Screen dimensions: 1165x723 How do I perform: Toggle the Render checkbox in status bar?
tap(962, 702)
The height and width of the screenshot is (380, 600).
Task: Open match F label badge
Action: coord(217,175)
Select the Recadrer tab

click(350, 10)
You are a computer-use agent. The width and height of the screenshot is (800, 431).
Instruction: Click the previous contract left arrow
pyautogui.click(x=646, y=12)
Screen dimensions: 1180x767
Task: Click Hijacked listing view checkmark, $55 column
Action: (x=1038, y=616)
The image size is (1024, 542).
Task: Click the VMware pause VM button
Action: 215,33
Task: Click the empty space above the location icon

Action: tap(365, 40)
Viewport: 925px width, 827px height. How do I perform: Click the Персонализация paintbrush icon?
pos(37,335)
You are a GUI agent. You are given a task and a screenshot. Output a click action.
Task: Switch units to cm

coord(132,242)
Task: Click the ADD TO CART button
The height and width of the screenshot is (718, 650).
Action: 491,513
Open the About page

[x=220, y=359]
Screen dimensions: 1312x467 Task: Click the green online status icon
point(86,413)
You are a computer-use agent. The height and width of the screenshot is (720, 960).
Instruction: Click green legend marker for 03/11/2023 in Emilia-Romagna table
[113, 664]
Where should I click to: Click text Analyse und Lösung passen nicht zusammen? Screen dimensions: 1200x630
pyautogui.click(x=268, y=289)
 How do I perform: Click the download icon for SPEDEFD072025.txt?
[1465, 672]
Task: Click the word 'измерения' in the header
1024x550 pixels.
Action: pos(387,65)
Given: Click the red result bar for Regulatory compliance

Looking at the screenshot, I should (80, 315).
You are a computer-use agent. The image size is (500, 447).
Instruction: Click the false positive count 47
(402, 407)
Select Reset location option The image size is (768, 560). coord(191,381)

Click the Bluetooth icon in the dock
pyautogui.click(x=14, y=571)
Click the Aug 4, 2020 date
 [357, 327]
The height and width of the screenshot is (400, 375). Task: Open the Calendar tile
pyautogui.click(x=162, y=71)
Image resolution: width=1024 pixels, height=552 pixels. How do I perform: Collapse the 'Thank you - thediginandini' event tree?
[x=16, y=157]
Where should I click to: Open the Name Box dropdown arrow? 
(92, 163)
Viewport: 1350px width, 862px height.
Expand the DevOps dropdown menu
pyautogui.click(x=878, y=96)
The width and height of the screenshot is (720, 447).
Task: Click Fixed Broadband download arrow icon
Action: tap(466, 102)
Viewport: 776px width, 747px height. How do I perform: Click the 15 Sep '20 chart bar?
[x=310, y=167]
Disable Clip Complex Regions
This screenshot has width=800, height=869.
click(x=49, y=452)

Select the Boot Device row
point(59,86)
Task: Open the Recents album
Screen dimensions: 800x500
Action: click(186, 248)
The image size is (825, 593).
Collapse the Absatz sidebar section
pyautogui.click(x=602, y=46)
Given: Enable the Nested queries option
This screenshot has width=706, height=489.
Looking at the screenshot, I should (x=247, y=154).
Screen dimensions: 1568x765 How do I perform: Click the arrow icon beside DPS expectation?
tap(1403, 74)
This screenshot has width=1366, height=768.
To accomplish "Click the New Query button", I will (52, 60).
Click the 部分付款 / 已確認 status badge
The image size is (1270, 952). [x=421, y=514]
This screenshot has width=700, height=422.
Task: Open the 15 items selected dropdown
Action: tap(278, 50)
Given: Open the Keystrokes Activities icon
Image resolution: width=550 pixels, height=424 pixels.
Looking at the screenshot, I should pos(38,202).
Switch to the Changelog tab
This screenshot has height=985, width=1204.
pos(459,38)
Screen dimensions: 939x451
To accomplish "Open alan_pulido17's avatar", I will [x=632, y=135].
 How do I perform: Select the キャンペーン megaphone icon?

[Work task]: The records above need to be output again, verbatim.

[Your response]:
Screen dimensions: 1165x723 How do I perform: Toggle the Render checkbox in status bar?
tap(962, 702)
The height and width of the screenshot is (380, 600).
Task: Open match F label badge
Action: coord(217,175)
Select the Recadrer tab

click(350, 10)
You are a computer-use agent. The width and height of the screenshot is (800, 431).
Instruction: Click the previous contract left arrow
pyautogui.click(x=646, y=12)
Screen dimensions: 1180x767
Task: Click Hijacked listing view checkmark, $55 column
Action: (x=1038, y=616)
The image size is (1024, 542).
Task: Click the VMware pause VM button
Action: 215,33
Task: Click the empty space above the location icon

Action: tap(365, 40)
Viewport: 925px width, 827px height. How do I perform: Click the Персонализация paintbrush icon?
pos(37,335)
You are a GUI agent. You are given a task and a screenshot. Output a click action.
Task: Switch units to cm

coord(132,242)
Task: Click the ADD TO CART button
The height and width of the screenshot is (718, 650).
Action: 491,513
Open the About page

[x=220, y=359]
Screen dimensions: 1312x467 Task: Click the green online status icon
point(86,413)
You are a computer-use agent. The height and width of the screenshot is (720, 960).
Instruction: Click green legend marker for 03/11/2023 in Emilia-Romagna table
[113, 664]
Where should I click to: Click text Analyse und Lösung passen nicht zusammen? Screen dimensions: 1200x630
pyautogui.click(x=268, y=289)
 How do I perform: Click the download icon for SPEDEFD072025.txt?
[1465, 672]
Task: Click the word 'измерения' in the header
1024x550 pixels.
Action: pos(387,65)
Given: Click the red result bar for Regulatory compliance

Looking at the screenshot, I should (80, 315).
You are a computer-use agent. The image size is (500, 447).
Instruction: Click the false positive count 47
(402, 407)
Select Reset location option The image size is (768, 560). coord(191,381)

Click the Bluetooth icon in the dock
pyautogui.click(x=14, y=571)
Click the Aug 4, 2020 date
 [357, 327]
The height and width of the screenshot is (400, 375). Task: Open the Calendar tile
pyautogui.click(x=162, y=71)
Image resolution: width=1024 pixels, height=552 pixels. How do I perform: Collapse the 'Thank you - thediginandini' event tree?
[x=16, y=157]
Where should I click to: Open the Name Box dropdown arrow? 
(92, 163)
Viewport: 1350px width, 862px height.
Expand the DevOps dropdown menu
pyautogui.click(x=878, y=96)
The width and height of the screenshot is (720, 447).
Task: Click Fixed Broadband download arrow icon
Action: tap(466, 102)
Viewport: 776px width, 747px height. How do I perform: Click the 15 Sep '20 chart bar?
[x=310, y=167]
Disable Clip Complex Regions
This screenshot has width=800, height=869.
click(x=49, y=452)

Select the Boot Device row
point(59,86)
Task: Open the Recents album
Screen dimensions: 800x500
Action: click(186, 248)
The image size is (825, 593).
Collapse the Absatz sidebar section
pyautogui.click(x=602, y=46)
Given: Enable the Nested queries option
This screenshot has width=706, height=489.
Looking at the screenshot, I should (x=247, y=154).
Screen dimensions: 1568x765 How do I perform: Click the arrow icon beside DPS expectation?
tap(1403, 74)
This screenshot has width=1366, height=768.
To accomplish "Click the New Query button", I will (52, 60).
Click the 部分付款 / 已確認 status badge
The image size is (1270, 952). [x=421, y=514]
This screenshot has width=700, height=422.
Task: Open the 15 items selected dropdown
Action: tap(278, 50)
Given: Open the Keystrokes Activities icon
Image resolution: width=550 pixels, height=424 pixels.
Looking at the screenshot, I should pos(38,202).
Switch to the Changelog tab
This screenshot has height=985, width=1204.
pos(459,38)
Screen dimensions: 939x451
To accomplish "Open alan_pulido17's avatar", I will [x=632, y=135].
 How do I perform: Select the キャンペーン megaphone icon?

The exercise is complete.